Taylor Swift is being sued by a theme park in Utah with the same name as her recent album.
The lawsuit was filed by Evermore Parks, claiming trademark infringement following the December 2020 release of Swifts’ album, “Evermore.” The park, which first opened in 2018, offers guests of all ages a chance to immerse themselves in a fantasy world complete with baby dragons, dwarves, Knights and other magical elements put on by effects crews and costumed actors.
However, the park insists that the release of Swift’s album flies directly in the face of its trademark. In court documents, CEO Ken Bretschneider said that after Swift’s album was released on Dec. 11, search results for the theme park dropped on Google in favor of the album.

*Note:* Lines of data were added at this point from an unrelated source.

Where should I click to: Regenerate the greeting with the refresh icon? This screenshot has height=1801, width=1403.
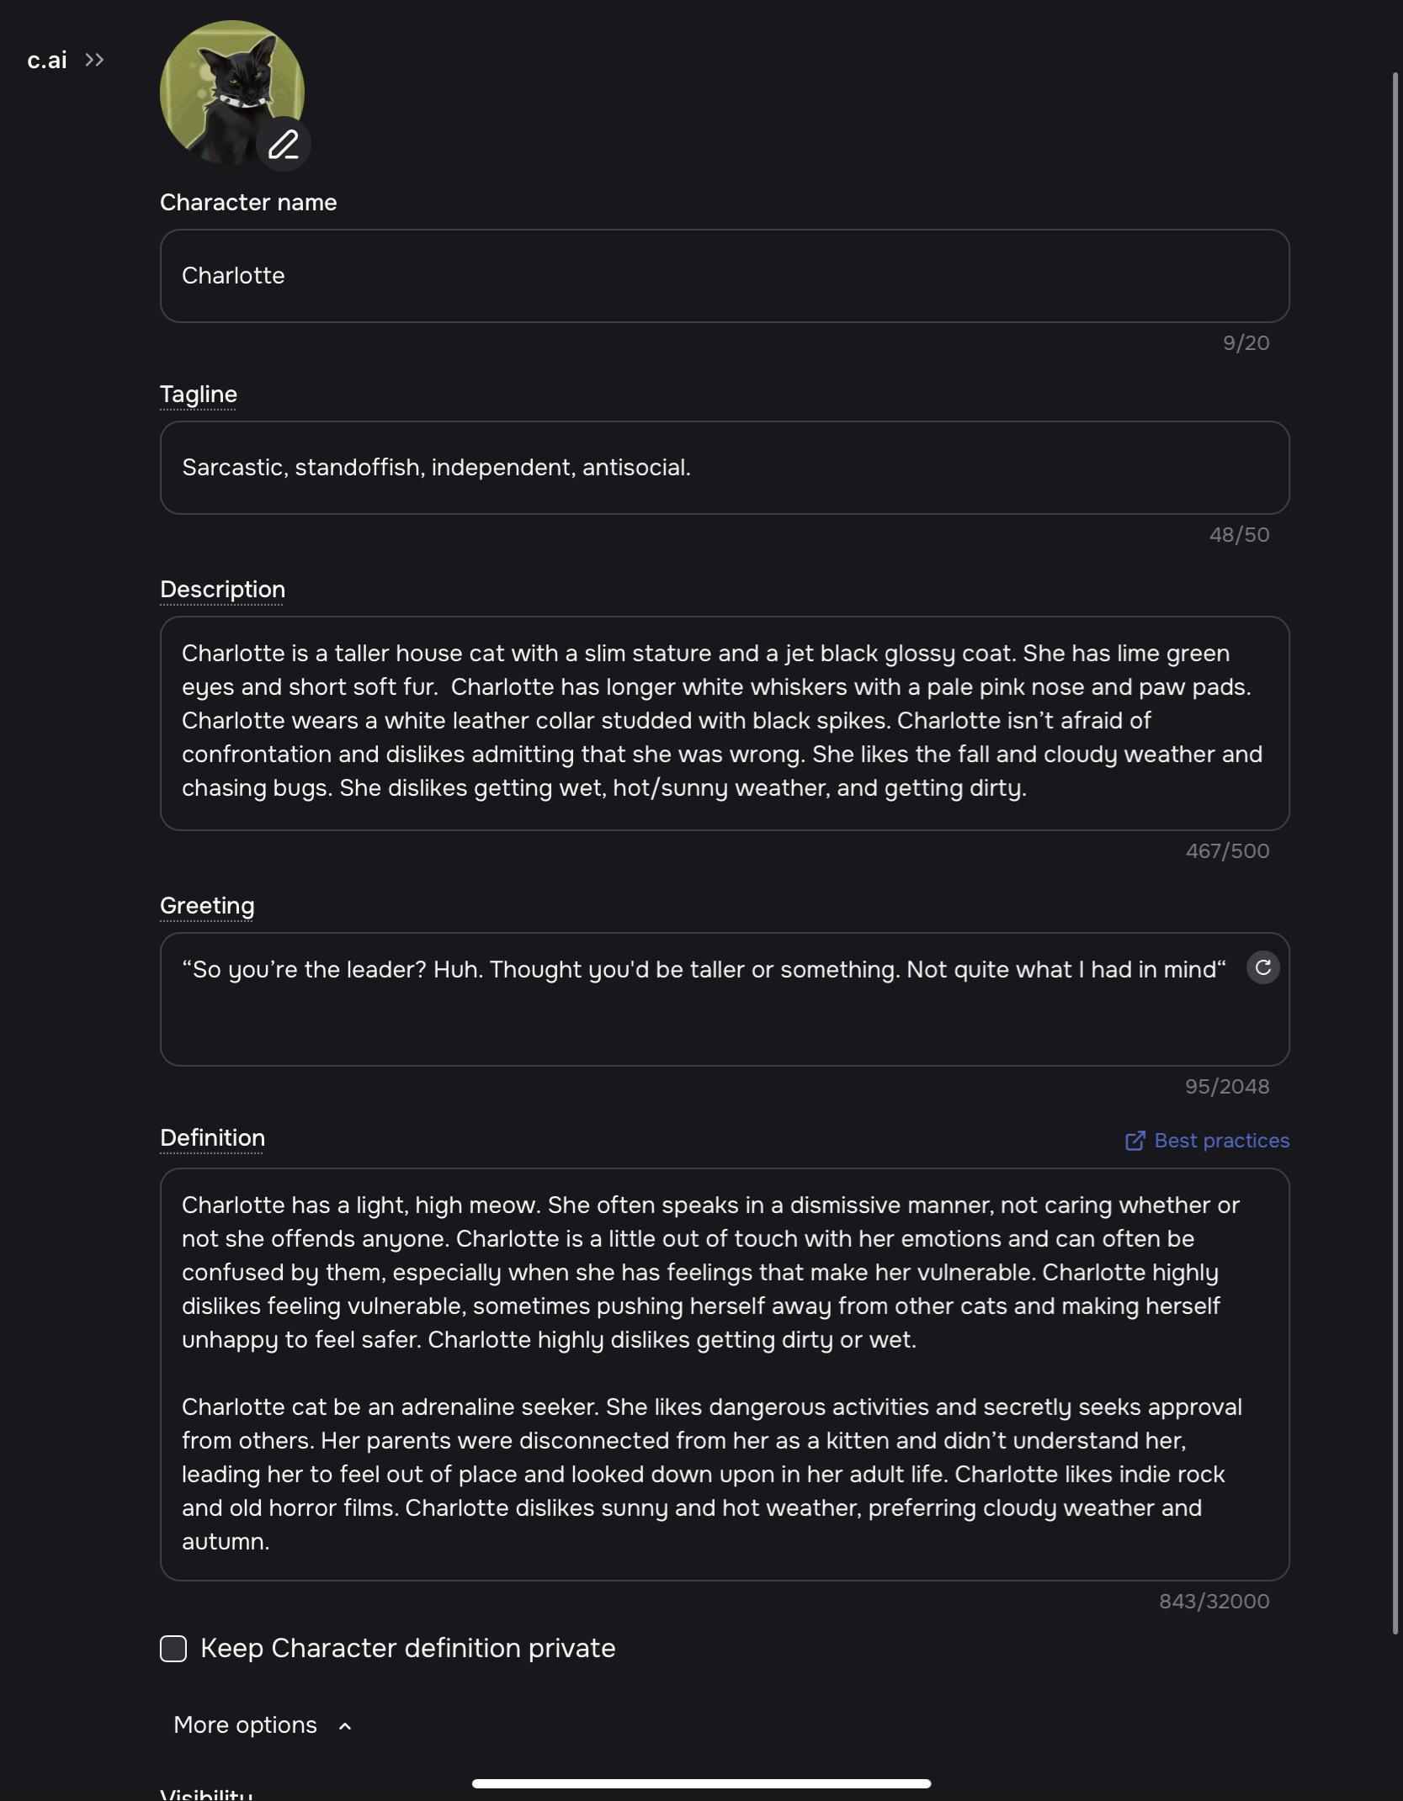point(1262,968)
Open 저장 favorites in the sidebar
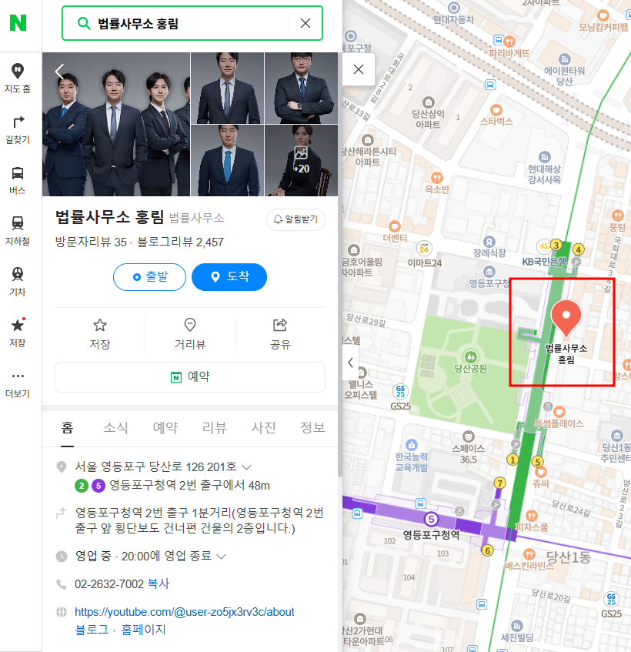This screenshot has width=631, height=652. 18,333
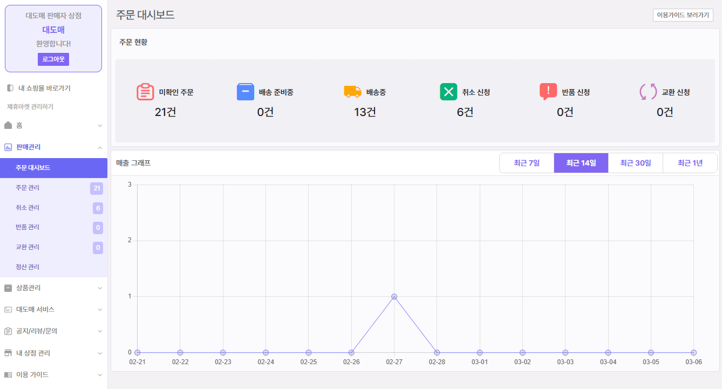
Task: Click the pink arrows 교환 신청 icon
Action: point(648,92)
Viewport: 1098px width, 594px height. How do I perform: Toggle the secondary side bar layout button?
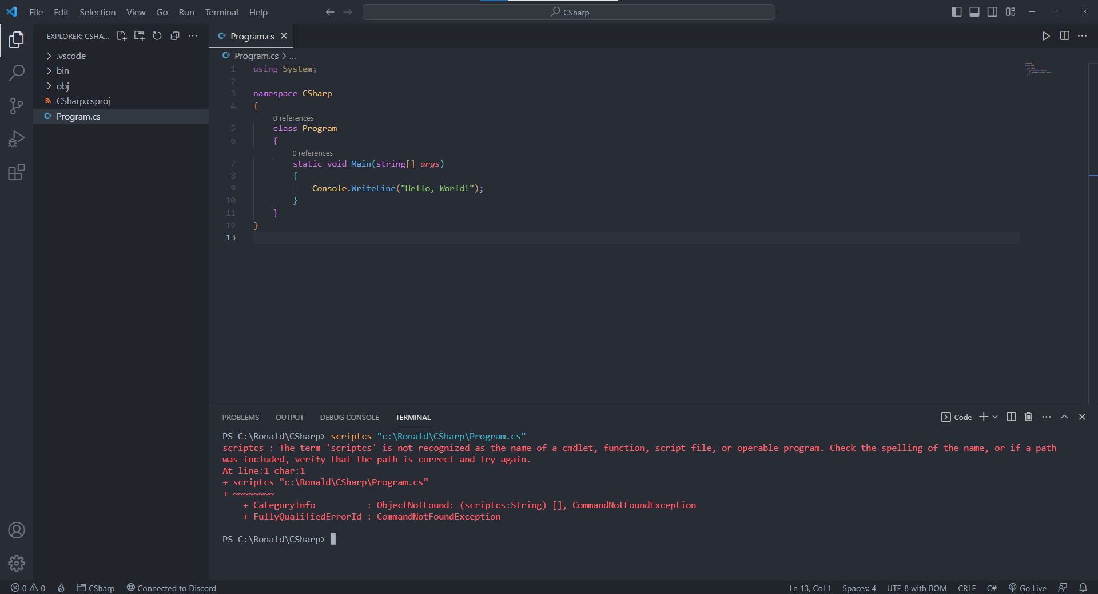pos(992,12)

Taylor Swift is being sued over use of the name ‘Evermore.’
(Aaron J. Thornton/Getty Images)
Swift’s lawyers said the allegations are “baseless” and they refused to comply with a cease and desist letter the park sent to Swift on Dec. 18. They added that the singer-songwriter styled her new album “in a way that is entirely distinct” from the park’s aesthetic.
The allegations that the park is being hurt by the presence of Swift’s larger name recognition come at a time when live venues and attractions such as Evermore Park are in dire straights due to the coronavirus pandemic. Bretschneider tweeted earlier this month that the park is not out of business but that 2020 was a particularly difficult year.
“Evermore is not out of business, but 2020 (Covid) made for a very hard year,” he wrote. “We do care despite the few that are saying otherwise. We had to deal with real financial issues and continue to put our heart and soul and everything we have into this dream. Hoping for a better 2021.”
Swift, meanwhile, could otherwise consider 2020 a banner year after releasing the Grammy-nominated album “folklore” in a surprise drop in July. Months later, she announced a similar surprise drop of “Evermore” as a sort-of companion album.
Regardless, the star’s team remains firm in its position that the “Evermore” album is distinctly different from the theme park. According to The Salt Lake Tribune, which cites court documents, Swift’s attorneys note that the branding for the album has nothing to do with “small dragon eggs, guild patches, or small dragon mounts, and nothing could be remotely characterized as such.”
The Associated Press contributed to this report.